The early 20th century inventor and designer Curt Fischer spent time researching ways in which he might be able to improve the light quality in his town's factories during the 19-teens. Upon visiting and speaking with the workers, it was discovered that the downward-casting overhead lighting created shadows on their work surfaces. And so the first articulating lamp was designed and patented. Used on the wall or desktop, this adjustable lamp even allows for an optional asymmetrical rotatable shade to block direct light from the user's eye.

After nearly 100 years surviving war and depression, Midgard was purchased and brought back to life in 2014 by long time collector David Einsiedler and his partner Joke Rasch. Using the exact tooling and machines from the original factory and staying true to the designs and materials used decades before, Midgard is now a reputable supplier of lighting for homes as well as many large corporations who wish to outfit their offices with quality, functional and well designed lighting.

The man whose lamps lit both the metal workshop and the artists’ studios at the Bauhaus started his career as the owner of an engine works: Curt Fischer, today regarded as one of the greatest 20th-century inventors. In 1919, he took over the Industriewerk Auma based in Thuringia. He added “Ronneberger und Fischer” to the company’s name in commemoration of Konrad Ronneberger who had established the factory in 1912 and had been killed three years later in the war.

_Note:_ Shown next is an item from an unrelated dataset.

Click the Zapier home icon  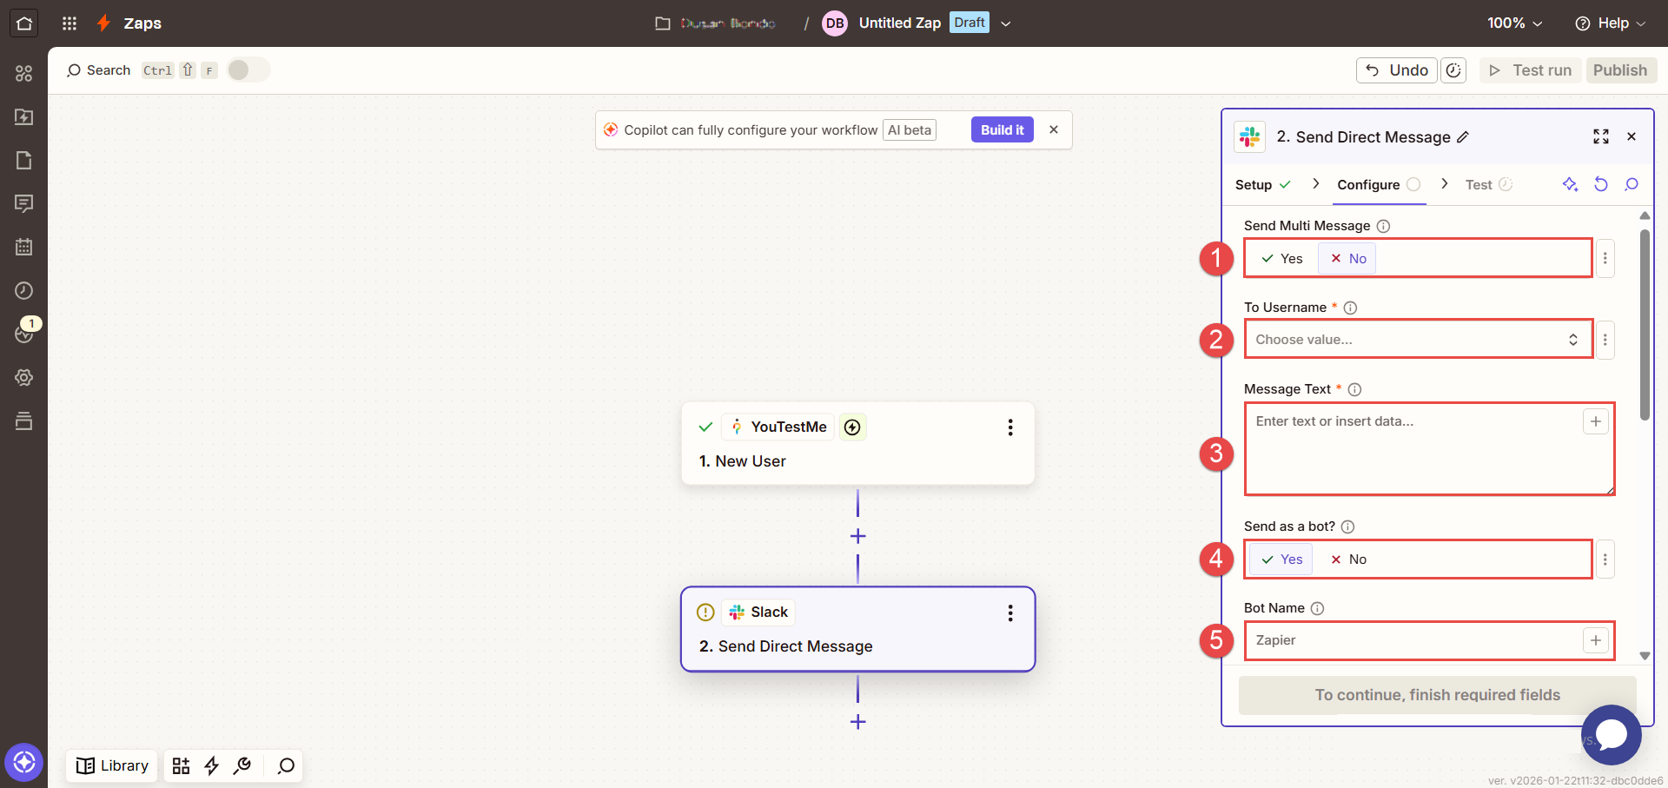tap(24, 23)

With the end of WWI, industrialisation picked up pace again. People worked long hours until late in the evening. The then-typical lamps cast light from above only, with the effect that the shadow of the worker’s body and head would obscure the piece he was working on. For an inventor like Curt Fischer, who had transformed horse-drawn coaches into mobile radio stations during the war and who had participated in the development of the communication devices for the Zeppelin, this situation posed an intriguing challenge. It wouldn’t take him long to come up with a solution: in November 1919, his famous Scherenleuchte (Scissor-arm Lamp) was born, soon to be followed by other new types of lamps: the Lenklampen (Adjustable Lamps) with the model numbers 113 and 114, both of which would soon be found in the metal workshop of the Dessau Bauhaus, and the Maschinenleuchte (Machine Lamp).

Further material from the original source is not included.